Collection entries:
::::::

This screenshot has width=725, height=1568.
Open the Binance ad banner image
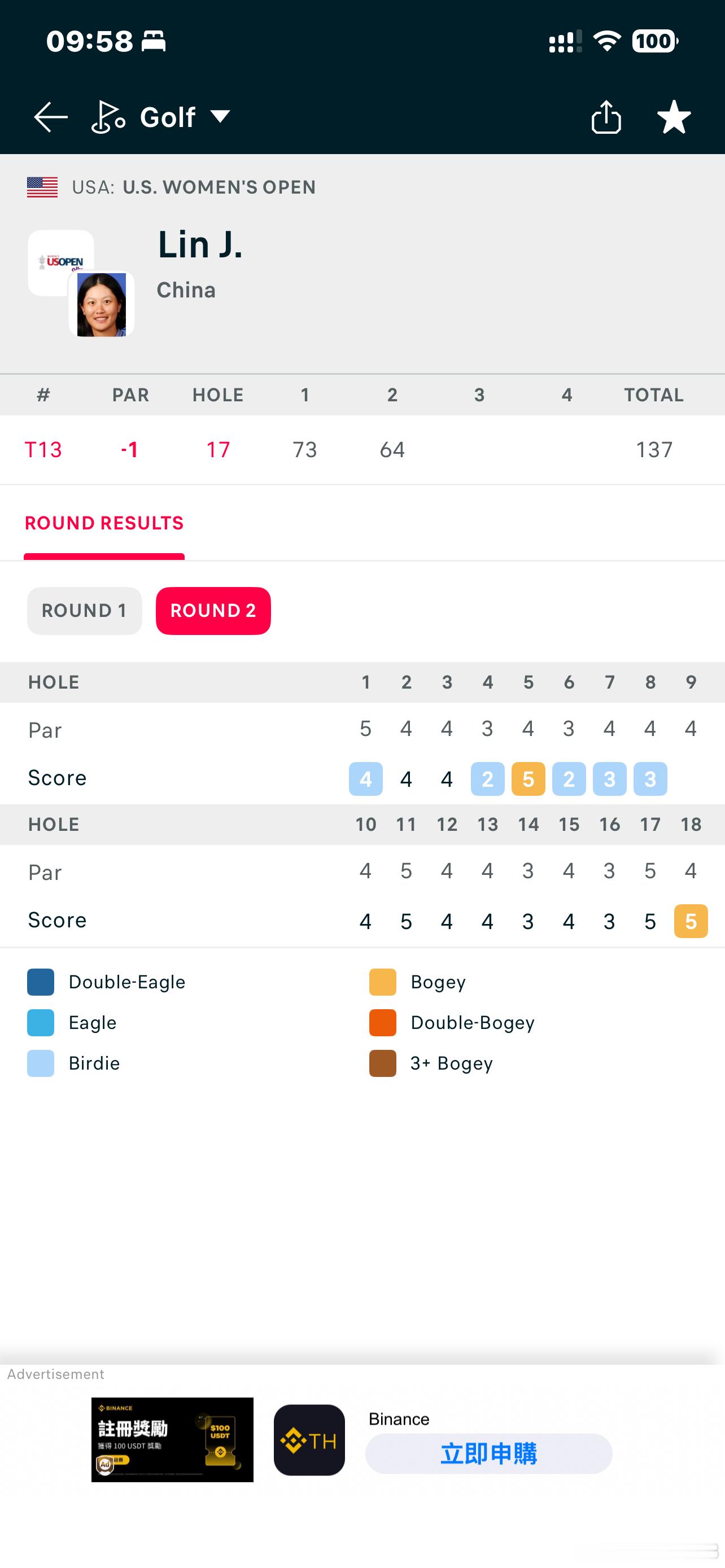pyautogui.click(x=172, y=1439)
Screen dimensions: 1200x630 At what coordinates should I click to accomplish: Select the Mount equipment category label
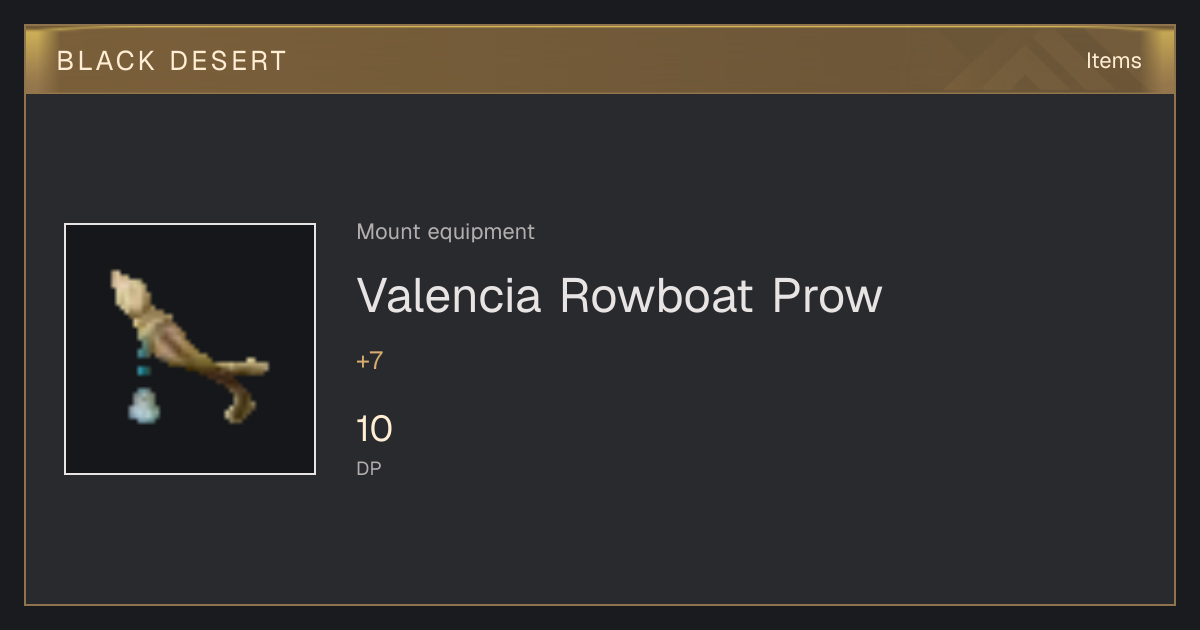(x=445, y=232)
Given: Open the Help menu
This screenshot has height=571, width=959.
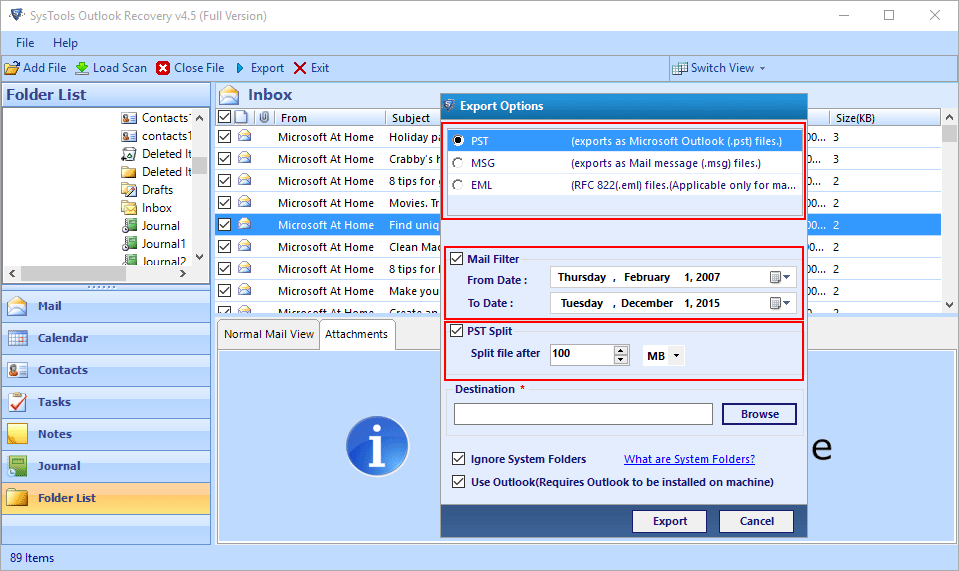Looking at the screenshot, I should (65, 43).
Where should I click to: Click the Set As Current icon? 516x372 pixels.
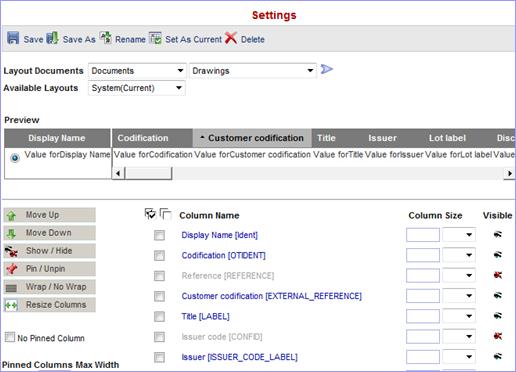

::::::

*WHAT THE EXERCISE ASKS*: The full data, repeated exactly and stripped of its pictures, is the expected answer.

*TASK SOLUTION*:
This screenshot has width=725, height=1568.
Open the Binance ad banner image
pyautogui.click(x=172, y=1439)
Screen dimensions: 1200x630 At what coordinates should I click to accomplish: Select the Mount equipment category label
(x=445, y=232)
Given: Open the Help menu
This screenshot has height=571, width=959.
Looking at the screenshot, I should (65, 43).
Where should I click to: Click the Set As Current icon? 516x372 pixels.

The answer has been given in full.